The AIS data are received and stored in what is called “raw” format, i.e., as National Marine Electronics Association (NMEA) files. The NMEA prescribes standards for the interconnection of marine electronics. AIS stations use internationally accepted maritime digital interfaces and data sentences to exchange data between other devices, systems, or networks [58]. Data have to be processed, i.e., decoded with an application AisDecoder, to be used in the model and to determine the collision probability. Therefore, in Figure 2 (Step 1), the NMEA file is imported and configured according to the AisDecoder user manual [59]. Further, the AIS messages of types 1–3 and 5 were selected because they contain input variables for MC [27,28,35]. These variables are:

• The ship MMSI;
• The timestamps;
• The ship position;
• The routes;
• The ship speed;
• The ship type;
• The ship dimensions (length and width).

Finally, the processed AIS data are stored in a comma separated value (.csv) file.
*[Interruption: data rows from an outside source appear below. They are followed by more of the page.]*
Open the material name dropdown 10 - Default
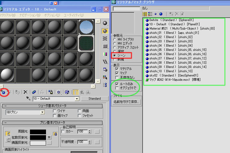Screen dimensions: 230x153 [x=56, y=99]
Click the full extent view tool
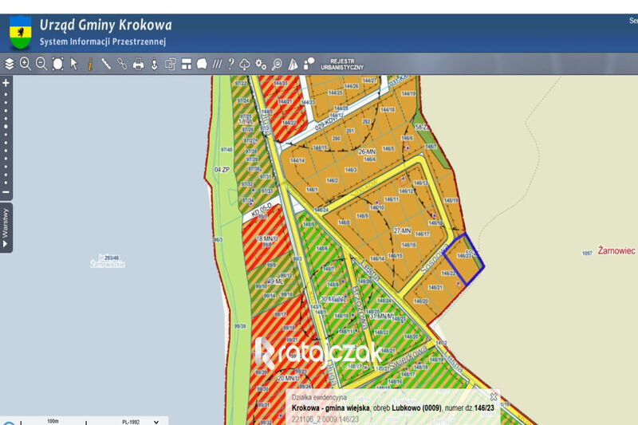Image resolution: width=638 pixels, height=425 pixels. pyautogui.click(x=57, y=64)
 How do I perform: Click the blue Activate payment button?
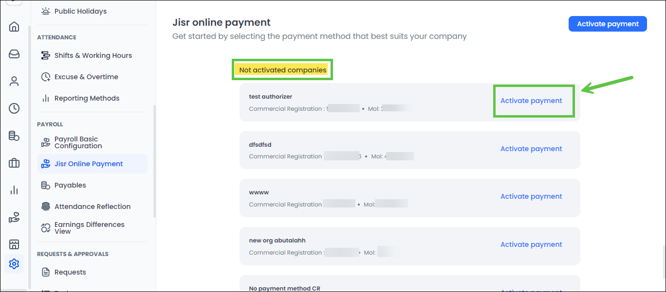[x=608, y=24]
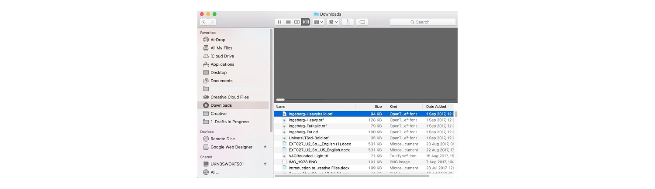
Task: Select the IMG_1978.PNG file row
Action: coord(303,162)
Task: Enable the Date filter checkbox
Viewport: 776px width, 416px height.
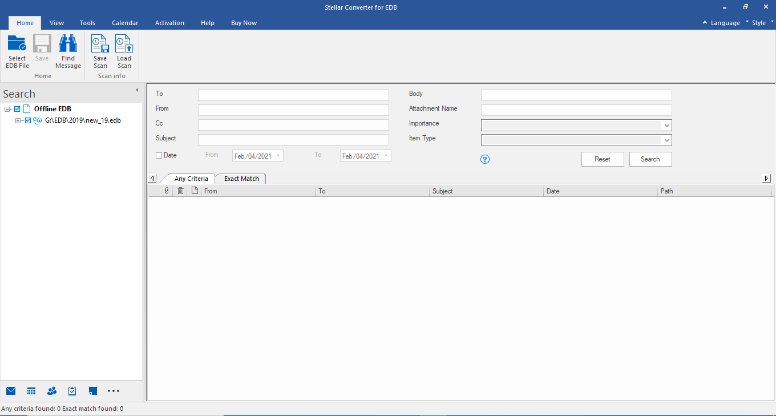Action: (x=159, y=155)
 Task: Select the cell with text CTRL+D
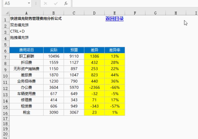(17, 31)

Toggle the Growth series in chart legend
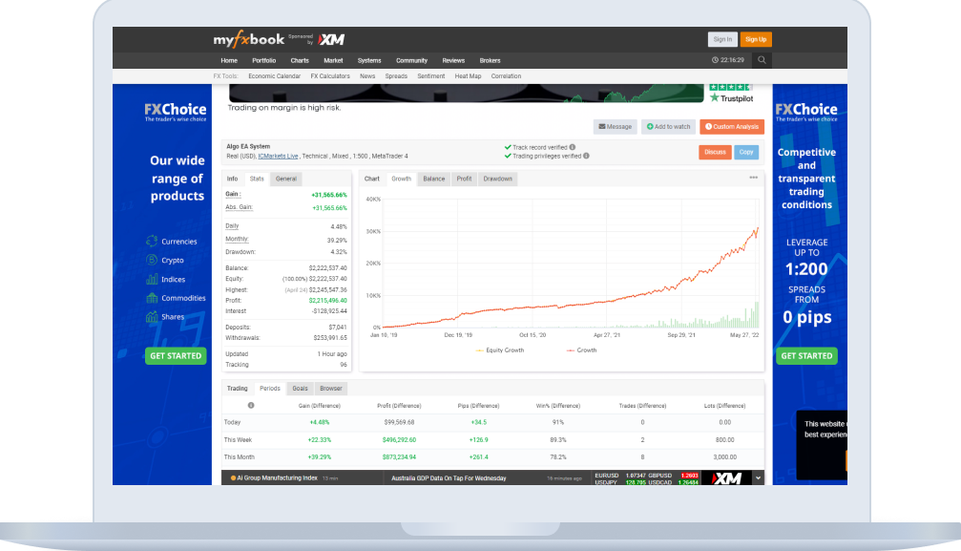(x=581, y=350)
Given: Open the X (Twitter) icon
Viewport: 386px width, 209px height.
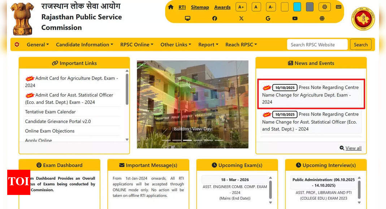Looking at the screenshot, I should (x=241, y=18).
However, due to the AIS data vulnerability, the verification for the processed data was performed using web scraping (comparing and extracting data from the website). Next, in Figure 2 (Step 2), ports are determined by checking the time of stopping and the speed of ships along with parallel sorting of ship positions. The ports include the anchor or drift positions of the ships and do not have to be within the port limits. Parallel sorting means that ports and positions are determined at the same time, since there are vessels in the research area that pass the same route multiple times on the same day (same route and opposite course). Then, everything that does not belong to the research area is deleted and the routes are created using the Ramer Douglas Peucker algorithm (RDP) [60].

In Figure 3 (Step 3), MC is performed. The first part is to divide the research area into arbitrary number of cells. Therefore, for this model, the research area is divided into 91 cells. Next, the statistical occupancy for each cell is determined and an iteration of 10,000 ships is performed on one day of AIS data. In each iteration, a random cell is selected and the ship is generated based on the statistical data. The statistical data consist of distributions related to ship types, ship speed, ship width and length, and passage time within the cell. In addition, a navigational route is also selected by a random generator from the statistical route distribution of a selected cell. Next, to generate more realistic waypoints for ship routes a bi-variant Gaussian is used since each waypoint consists of two variables, latitude and longitude. In addition, the Poisson distribution was implemented to include possible ship delays in port departure and arrival times in the simulation. Finally, the generated ship and its route are saved and the process continues.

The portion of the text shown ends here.